Apters build steps let you run an arbitrary command, commonly a shell script. For more common cases (a C package with autotools, Java with Ant, etc), you can import a module which knows how to build them, and let it do all the work. (That module is versioned too.)
The language looks something like this:
let env = merge [deps.libfoo, deps.libbar, deps.gcc, prefix "src" (deps.source)]
in extract "/installpath" (build env "/buildscript")
This would merge together some dependencies, including the source code, run a build script in that environment, and extract the installation path from the result. /buildscript would likely contain something like "make DESTDIR=/installpath install".
deps.libfoo and deps.libbar get mapped to other Apters packages via a dependency list.
We handle incremental builds through caching: any build step with identical inputs (by hash) will use a cached result.
I love Tup, it basically replaced Make for me. It tracks dependencies and files, automatically cleaning and updating everything even more precisely than Make, making it a lot faster and easier to use. https://github.com/gittup/tup
(yes, you can use Tupfiles in each directory, if that's what you mean by packages. As far as I know however, (and this is by design) there is no way to control the build. It will always build exactly what needs to be built to be up to date.)
Their build systems may do basically the same thing, but I bet they all do it dramatically differently and probably for good reason.
Every company you listed has different products, resources, deliverables and goals. Their build systems will have evolved over many years to take advantage of those resources and meet those needs, and that process will naturally lead to different solutions.
I asked myself the same question once. Having worked a bit on this before on msft I learned that builds, just like other dev tools, need constant improvement as complexity increases. Faster builds, customization and allowing scripting, parallel building, etc... It's one of those things taken for granted because it's always been there, like the F5(compile), but It's a tool which can be improved just like any other.

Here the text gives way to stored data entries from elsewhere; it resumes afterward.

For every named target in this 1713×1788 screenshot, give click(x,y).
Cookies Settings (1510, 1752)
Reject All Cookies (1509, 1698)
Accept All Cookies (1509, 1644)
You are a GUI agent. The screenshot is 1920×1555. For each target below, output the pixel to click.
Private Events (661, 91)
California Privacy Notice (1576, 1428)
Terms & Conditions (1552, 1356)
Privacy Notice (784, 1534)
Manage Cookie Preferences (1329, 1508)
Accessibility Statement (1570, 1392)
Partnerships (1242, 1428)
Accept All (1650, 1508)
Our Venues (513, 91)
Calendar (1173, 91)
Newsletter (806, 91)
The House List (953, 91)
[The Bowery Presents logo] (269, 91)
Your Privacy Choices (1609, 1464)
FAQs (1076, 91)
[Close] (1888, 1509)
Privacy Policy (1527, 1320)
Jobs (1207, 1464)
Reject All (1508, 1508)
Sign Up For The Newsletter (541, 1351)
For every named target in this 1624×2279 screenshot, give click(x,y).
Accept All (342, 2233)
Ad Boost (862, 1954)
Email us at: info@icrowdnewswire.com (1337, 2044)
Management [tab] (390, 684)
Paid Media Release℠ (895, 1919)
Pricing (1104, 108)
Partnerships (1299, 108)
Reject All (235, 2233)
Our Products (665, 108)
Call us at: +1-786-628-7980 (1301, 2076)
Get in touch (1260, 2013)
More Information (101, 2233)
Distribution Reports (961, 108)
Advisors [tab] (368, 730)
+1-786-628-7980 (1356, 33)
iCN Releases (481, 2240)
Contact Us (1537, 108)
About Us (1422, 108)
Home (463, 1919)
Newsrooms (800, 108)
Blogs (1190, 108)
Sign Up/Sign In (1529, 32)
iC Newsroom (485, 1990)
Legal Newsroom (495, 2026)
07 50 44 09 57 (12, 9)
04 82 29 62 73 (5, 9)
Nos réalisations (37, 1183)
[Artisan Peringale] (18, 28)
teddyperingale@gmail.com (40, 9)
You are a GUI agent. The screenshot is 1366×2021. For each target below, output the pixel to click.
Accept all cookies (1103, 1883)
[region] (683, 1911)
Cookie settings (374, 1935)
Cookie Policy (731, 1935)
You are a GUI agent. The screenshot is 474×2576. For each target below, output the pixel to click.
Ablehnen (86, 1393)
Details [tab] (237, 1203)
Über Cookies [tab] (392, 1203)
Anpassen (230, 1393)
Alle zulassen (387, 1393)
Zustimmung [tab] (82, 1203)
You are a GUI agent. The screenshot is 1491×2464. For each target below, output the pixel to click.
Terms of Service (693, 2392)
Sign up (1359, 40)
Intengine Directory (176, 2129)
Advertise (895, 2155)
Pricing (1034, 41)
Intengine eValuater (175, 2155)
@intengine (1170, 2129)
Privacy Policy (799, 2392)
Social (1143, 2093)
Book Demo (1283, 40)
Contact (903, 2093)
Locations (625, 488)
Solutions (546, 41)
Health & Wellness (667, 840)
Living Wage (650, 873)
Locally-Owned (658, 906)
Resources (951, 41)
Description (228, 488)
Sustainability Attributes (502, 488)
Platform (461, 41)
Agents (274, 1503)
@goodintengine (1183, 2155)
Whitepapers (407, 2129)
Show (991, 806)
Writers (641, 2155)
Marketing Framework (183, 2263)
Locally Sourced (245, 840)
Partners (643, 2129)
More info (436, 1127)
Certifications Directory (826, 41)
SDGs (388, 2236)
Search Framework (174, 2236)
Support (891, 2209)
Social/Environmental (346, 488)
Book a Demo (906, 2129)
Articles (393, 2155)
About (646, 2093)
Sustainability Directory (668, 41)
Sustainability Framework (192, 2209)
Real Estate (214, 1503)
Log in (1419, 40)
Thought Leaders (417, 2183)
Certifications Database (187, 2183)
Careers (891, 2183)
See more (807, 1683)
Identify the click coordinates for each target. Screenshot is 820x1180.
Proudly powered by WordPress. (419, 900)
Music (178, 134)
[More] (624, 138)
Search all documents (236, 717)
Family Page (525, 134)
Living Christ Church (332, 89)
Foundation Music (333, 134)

I need to read more before I really understand, but what was the problem with something like distcc, ccache and CMake? The two downsides I see to the distcc/CMake approach is slow dependency resolution (looking at lots of files instead of just packages), and duplicate coping of files by distcc to remote machines.
This is quite a high level overview, so possibly underneath they're using distcc. This at least used to be true for ad-hoc builds on their corporate network in previous years.